Фильм «12» — продукт талантливый но, повторюсь, в общем-то, простой. По крайней мере, для художника такого масштаба, как Никита Михалков [3]. Он прост как в «большом» (замысел, идея), так и в «малом» (конкретные шаги по ее воплощению). Просто и понятно изображается палитра политических сил. Однозначна их оценка. Местами, правда, простота приносится в жертву художественной «красивости». (Например, фильм начинается и заканчивается «симметрично»: в начале одиннадцать «за», в конце — одиннадцать «против». Понятно, что и в том. и в другом случае «единица», одиночка — это личность). Характерны («типизированы» — подсказывает соцреализм) портреты основных героев. Предлагаются очень простые решения непростых проблем. Например, проблемы Чечни. (Автор стыдливо умалчивает о том, что Россия эту проблему уже по-своему решила. Причем максимально эффективным для власти образом. Режиссеру следовало бы показать, как, вылетая из окна, птица попадает в другую, более «привлекательную» клетку).
Даже там, где без «сложности», казалось бы, никак не обойтись, где речь идет о «загадочной русской душе», где автора переполняет смесь горечи за ее несовершенство и гордости за ее «духовность» (да простят меня за тавтологию), все кажется тоже простым и понятным. Может быть потому, что все акценты за нас уже расставлены автором? Конечно, все персонажи фильма по своему «сложны», как «сложно» все русское, т. е. необъяснимое для иностранца. Но для нас-то оно уже не раз проговоренное. Подобная «сложность», как напоминание о давно изученном, не оставляет места для вопросов после «прочтения».

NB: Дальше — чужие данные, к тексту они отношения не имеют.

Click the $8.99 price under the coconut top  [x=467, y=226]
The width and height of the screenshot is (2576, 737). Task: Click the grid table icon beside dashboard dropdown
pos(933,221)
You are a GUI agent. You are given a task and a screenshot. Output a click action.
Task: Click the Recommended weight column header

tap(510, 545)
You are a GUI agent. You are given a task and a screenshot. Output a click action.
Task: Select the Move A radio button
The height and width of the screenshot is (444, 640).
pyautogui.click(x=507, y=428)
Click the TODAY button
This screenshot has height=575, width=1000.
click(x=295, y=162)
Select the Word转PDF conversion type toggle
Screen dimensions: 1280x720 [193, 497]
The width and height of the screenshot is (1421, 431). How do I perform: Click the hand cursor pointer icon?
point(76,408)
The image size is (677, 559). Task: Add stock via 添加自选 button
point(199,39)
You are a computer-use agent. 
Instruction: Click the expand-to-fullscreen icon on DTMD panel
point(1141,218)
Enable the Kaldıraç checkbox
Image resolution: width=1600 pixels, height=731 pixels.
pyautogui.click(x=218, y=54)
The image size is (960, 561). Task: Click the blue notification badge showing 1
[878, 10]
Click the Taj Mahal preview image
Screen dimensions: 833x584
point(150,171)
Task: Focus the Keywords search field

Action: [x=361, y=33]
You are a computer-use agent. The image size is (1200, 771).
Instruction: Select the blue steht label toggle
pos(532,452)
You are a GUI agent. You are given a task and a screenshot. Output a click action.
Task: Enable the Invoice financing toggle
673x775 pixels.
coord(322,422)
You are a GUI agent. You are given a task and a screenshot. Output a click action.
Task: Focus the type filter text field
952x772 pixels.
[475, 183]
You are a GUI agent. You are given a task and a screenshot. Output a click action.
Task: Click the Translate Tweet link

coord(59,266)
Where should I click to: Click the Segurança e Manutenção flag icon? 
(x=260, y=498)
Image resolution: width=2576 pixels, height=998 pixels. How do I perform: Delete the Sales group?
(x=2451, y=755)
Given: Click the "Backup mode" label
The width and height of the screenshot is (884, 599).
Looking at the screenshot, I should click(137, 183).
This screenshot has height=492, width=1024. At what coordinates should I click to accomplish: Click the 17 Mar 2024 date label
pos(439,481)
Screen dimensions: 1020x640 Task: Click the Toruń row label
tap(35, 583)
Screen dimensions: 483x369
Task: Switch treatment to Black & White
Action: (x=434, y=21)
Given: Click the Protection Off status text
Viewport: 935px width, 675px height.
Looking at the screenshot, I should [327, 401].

[1] Местами он напоминает крутой боевик. Но не в американском, а скорее в китайском стиле. Что-то вроде «летающих кинжалов».
[2] Напомню, что военная тема и образ «настоящего военного» присутствует во многих фильмах Н. Михалкова.
[3] Причиной тому может быть как замысел, так и общий для России и Беларуси «тренд» на упрощение всего и вся — в политике, науке, культуре.